Re: Perl script for the post processing of one CSV file
by AnomalousMonk (Archbishop) on Oct 03, 2019 at 17:54 UTC

    Here's another tybalt89-ish solution:

    c:\@Work\Perl\monks>perl -wMstrict -le "use Test::More 'no_plan'; use Test::NoWarnings; ;; use constant W => 0.5; ;; my @records = ( 'U_TOP_LOGIC/ipre_reg_0/Q,0,0,1,1,0,0,1,1,0,0', 'U_TOP_LOGIC/ipre_reg_6/Q,1,1,0,0,1,1,0,0,1,1', 'U_TOP_LOGIC/pre_reck_1/Q,1,1,0,1,1,0,0,1,1,0', 'U_TOP_LOGIC/pre_reg_10/Q,0,1,0,1,1,0,0,1,1,1', 'U_TOP_LOGIC/pre_reg_11/Q,0,0,1,0,1,0,0,1,0,1', ); ;; my $rx_transition = qr{ (?<= 1) 0 | (?<= 0) 1 }xms; ;; my @pat = (0); for my $record (@records) { my (undef, $trans) = split m{ \d/Q, }xms, $record, 2; $trans =~ tr/01//cd; $pat[ $-[0] ]++ while $trans =~ m{ $rx_transition }xmsg; } $_ *= W for @pat; ;; is_deeply \@pat, [ 0, 0.5, 2.5, 1.5, 1.5, 1.5, 1, 1.5, 1.5, 1, ], 'weighted'; ;; done_testing; " ok 1 - weighted 1..1 ok 2 - no warnings 1..2

    Update: You can simplify the code slightly by changing the
        $pat[ $-[0] ]++ while $trans =~ m{ $rx_transition }xmsg;
    statement to
        $pat[ $-[0] ] += W while $trans =~ m{ $rx_transition }xmsg;
    and getting rid of the
        $_ *= W for @pat;
    post-loop weighting fixup statement altogether – but this code might be slightly slower.


    Give a man a fish:  <%-{-{-{-<

Re: Perl script for the post processing of one CSV file
by davido (Cardinal) on Oct 03, 2019 at 05:39 UTC

    How is Perl involved?


    Dave

      I was wondering the same thing. We sure do speak a weird form of Java around here. Eclipse is bound to throw a fit.

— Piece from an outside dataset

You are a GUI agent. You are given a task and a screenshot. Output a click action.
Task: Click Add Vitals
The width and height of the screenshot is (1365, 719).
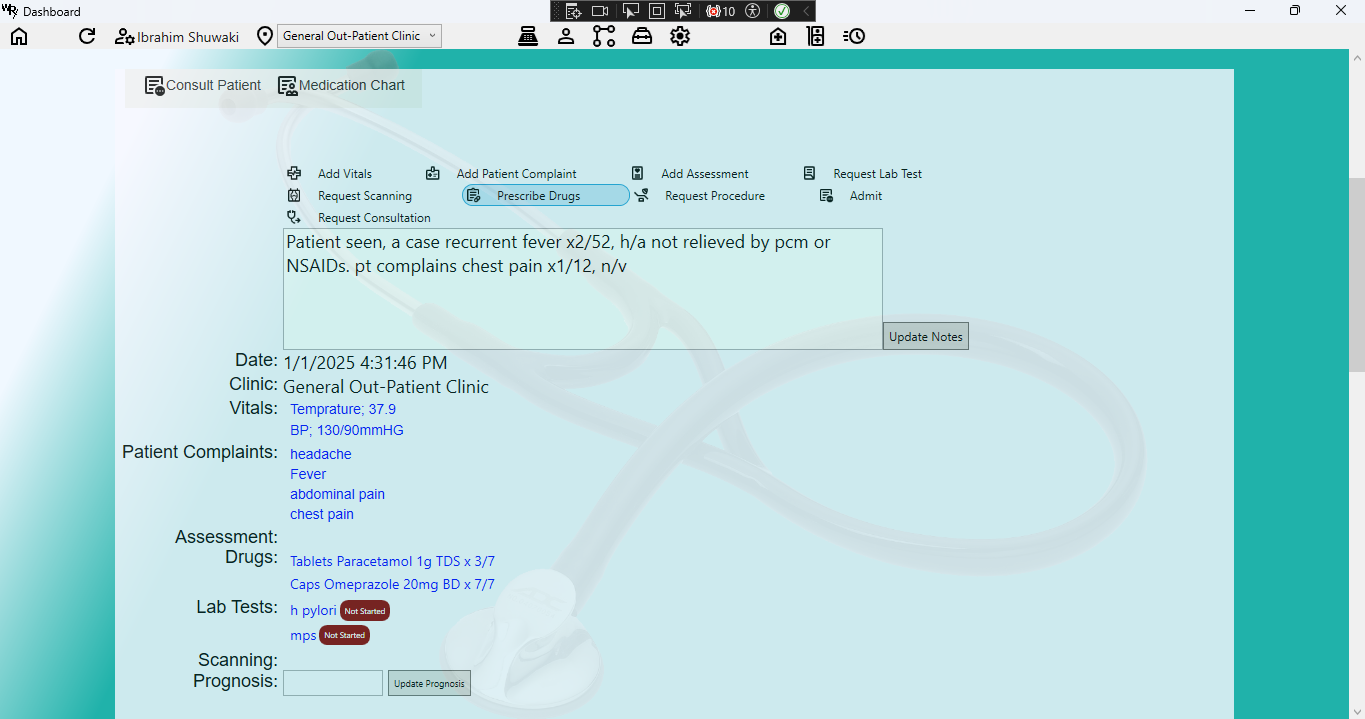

      use strict; use warnings; omitted for brevity.

      Hi Dave,

      I used some initial perl script to create this input CSV file and now I am looking another perl script to generate the output as stated in the question.

      Thanks Kshitij

Re: Perl script for the post processing of one CSV file
by BillKSmith (Monsignor) on Oct 03, 2019 at 17:52 UTC
    A "quick and dirty" way to do this task is to use the perl Command Switches "-F" to do the input, main loop, and splitting. Use an END block to print the summary. Note that the variable @sums must be a declared as a package variable in order to access it in the END block. (Anyone know a better way?)
    #!perl -F',' use strict; use warnings; use feature 'state'; state $header = 1; our @sums; if ($header) { printf "%-24s" . " %4s"x10, 'Number', @F[1..10]; $header = 0; next; } chomp $F[10]; for (reverse 2..10) { $F[$_] = ( ( $F[$_-1] xor $F[$_] ) ? .5 : 0 ); $sums[$_] += $F[$_]; } $F[1] = 0; $sums[1] += $F[1]; printf "%-24s " . " %3.1f "x10 . "\n", @F; END{ our @sums; printf '*'x75 . "\n"; printf "%-24s" . " %3.1f "x10 . "\n", "Sum of weights", @sums[1..10]; printf '*'x75 . "\n"; }
    Bill
      the second "our @sums" inside the END block is not needed. "our" already makes is accessible to all.
      And if the first declaration was "my @sums", then it can not be used by the END block, not even as @main::sums

        the second "our @sums" inside the END block is not needed

        Good point! I have often needed a second 'our' in a BEGIN block at the start of a file when using "-n". I never noticed that an END block at the end is included in the scope of the first 'our'. Note that if we change the single 'our' to 'my', the code still compiles without error. It fails to execute correctly due to life-time issues, not scope.

        Bill